Heavy rain has left a trail of death and destruction in various parts of Karnataka. Some 86 people are reported to have died so far and most of the victims were either washed away by rivers in spate or killed when their houses collapsed. The districts worst affected by the downpour are Bijapur, Belgaum, Bidar, Raichur and Gadag. Three days of incessant rains have forced people to take refuge in trees and on roofs of houses. Electricity and telephone lines have collapsed and thousands of people, especially those living in villages along rivers, are marooned. Rescue operations are on. Helicopters have been pressed into service to aid rescue efforts in areas that are completely cut off. The worst is, however, not over. Heavy rains have been predicted for another couple of days more and flooding of rivers can be expected to worsen. While the government is focusing on rescue operations at the moment it needs to take steps to ensure that people in low-lying areas are warned ahead and evacuated before disaster strikes. It also needs to prepare for outbreak of epidemics.

Meanwhile, chaos on the streets of Bangalore thanks to waterlogging continues. Officials of the Bruhat Bangalore Mahanagara Palike (BBMP) are blaming the torrential downpour for the waterlogging. But heavy rains at this time of the year are routine and the BBMP should have acted in anticipation of it. Officials of the BBMP and the Bangalore Water Supply and Sewage Board (BWSSP) are busy blaming each other for the open drains and pipe laying work that have made Bangalore’s streets a virtual deathtrap during the monsoons. It is hard to understand why road repair work and pipe laying activity is taken up when the rainy season begins.
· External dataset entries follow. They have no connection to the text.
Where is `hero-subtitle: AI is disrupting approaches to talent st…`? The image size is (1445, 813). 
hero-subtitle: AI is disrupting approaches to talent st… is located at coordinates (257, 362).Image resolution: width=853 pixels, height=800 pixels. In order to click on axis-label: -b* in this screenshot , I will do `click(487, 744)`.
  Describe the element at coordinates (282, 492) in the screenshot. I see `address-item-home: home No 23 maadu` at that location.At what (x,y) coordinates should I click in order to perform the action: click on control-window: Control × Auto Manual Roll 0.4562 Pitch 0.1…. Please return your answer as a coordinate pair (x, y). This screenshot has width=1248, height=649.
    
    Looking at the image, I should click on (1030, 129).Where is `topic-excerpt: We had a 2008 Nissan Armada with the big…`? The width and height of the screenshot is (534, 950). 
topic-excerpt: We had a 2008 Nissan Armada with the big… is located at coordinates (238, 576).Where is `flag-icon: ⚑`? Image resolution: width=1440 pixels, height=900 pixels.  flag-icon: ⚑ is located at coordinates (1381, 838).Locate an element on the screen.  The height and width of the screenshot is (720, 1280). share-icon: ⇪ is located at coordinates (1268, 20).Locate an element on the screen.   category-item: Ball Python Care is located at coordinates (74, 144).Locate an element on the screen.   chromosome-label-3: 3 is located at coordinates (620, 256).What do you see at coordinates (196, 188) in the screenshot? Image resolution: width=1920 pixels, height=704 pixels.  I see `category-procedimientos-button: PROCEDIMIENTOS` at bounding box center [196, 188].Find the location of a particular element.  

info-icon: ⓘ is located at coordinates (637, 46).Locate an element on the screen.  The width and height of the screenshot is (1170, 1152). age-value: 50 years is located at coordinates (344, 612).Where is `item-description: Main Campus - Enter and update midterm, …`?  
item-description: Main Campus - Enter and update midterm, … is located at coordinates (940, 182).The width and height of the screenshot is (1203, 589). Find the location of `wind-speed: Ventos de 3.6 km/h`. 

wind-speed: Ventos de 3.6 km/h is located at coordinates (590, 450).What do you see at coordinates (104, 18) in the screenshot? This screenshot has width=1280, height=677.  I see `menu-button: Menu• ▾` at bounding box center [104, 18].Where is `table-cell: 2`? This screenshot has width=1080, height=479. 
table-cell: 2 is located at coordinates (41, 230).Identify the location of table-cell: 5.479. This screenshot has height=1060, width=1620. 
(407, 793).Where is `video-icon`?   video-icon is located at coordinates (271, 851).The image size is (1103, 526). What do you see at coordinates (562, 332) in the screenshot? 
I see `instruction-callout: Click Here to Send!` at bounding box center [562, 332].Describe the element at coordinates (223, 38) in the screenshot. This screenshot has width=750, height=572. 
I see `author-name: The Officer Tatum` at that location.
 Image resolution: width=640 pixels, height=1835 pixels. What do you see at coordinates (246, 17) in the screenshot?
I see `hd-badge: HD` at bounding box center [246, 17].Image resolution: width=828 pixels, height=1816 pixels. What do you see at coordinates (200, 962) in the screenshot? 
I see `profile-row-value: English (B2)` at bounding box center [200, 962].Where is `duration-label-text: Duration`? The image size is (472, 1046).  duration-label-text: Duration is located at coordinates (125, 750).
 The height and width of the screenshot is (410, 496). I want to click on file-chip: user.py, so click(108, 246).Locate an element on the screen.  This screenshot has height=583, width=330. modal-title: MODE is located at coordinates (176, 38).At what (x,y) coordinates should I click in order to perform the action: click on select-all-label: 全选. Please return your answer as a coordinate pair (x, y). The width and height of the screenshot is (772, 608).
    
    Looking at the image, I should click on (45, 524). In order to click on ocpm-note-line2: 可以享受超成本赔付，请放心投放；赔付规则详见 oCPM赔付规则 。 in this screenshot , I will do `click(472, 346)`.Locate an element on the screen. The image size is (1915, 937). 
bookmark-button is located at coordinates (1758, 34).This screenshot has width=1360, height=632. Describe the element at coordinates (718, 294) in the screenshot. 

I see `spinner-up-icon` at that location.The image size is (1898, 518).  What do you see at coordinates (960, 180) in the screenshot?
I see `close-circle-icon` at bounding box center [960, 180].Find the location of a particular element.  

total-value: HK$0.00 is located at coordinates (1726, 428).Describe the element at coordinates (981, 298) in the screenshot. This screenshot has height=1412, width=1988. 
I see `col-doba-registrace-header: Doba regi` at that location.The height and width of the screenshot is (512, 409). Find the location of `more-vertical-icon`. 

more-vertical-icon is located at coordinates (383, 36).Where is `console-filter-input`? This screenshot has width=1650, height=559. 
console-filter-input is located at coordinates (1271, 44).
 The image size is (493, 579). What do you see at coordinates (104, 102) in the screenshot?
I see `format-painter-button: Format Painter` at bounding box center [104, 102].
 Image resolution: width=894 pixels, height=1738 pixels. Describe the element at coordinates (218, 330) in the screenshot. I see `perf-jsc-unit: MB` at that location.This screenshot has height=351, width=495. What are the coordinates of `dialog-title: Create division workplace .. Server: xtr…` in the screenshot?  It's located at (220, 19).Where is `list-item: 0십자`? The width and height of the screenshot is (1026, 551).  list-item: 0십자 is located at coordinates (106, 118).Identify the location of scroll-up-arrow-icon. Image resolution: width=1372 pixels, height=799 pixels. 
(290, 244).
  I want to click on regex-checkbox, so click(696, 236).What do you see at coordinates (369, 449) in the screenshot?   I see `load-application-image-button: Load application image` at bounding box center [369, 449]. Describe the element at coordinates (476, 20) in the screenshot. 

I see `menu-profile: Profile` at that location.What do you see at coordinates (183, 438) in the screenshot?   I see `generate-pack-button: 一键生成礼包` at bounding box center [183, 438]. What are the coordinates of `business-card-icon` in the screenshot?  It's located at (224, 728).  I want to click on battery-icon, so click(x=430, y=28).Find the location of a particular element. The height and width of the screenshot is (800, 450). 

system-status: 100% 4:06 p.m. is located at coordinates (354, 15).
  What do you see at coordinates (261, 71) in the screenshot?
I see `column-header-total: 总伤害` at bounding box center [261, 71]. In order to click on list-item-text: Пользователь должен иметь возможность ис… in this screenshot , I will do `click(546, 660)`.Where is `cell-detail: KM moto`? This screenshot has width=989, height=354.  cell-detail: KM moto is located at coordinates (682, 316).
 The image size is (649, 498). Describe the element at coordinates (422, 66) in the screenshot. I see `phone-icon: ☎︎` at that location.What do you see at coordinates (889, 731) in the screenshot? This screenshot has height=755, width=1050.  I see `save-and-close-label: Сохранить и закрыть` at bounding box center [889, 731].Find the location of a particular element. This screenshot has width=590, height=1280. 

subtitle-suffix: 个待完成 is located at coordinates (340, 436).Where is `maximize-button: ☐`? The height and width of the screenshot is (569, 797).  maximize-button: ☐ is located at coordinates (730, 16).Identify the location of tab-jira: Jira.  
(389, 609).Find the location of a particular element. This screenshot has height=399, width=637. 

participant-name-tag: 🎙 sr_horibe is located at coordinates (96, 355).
Politicians and officials who are now thinking of taking off on aerial surveys of flood-affected areas should bear in mind that this will only impede ongoing rescue and relief operations. Instead, they need to ease procedures to ensure that food and medical supplies reach Bijapur and other flood-hit districts at the earliest and that relief is reaching those most in need of it. North Karnataka is a backward area. Medical and other facilities here, limited at the best of times, will be inadequate to cope with the current crisis. A one-time financial dole as compensation for losses incurred in the rains will not suffice. People here will need support to rebuild livelihoods.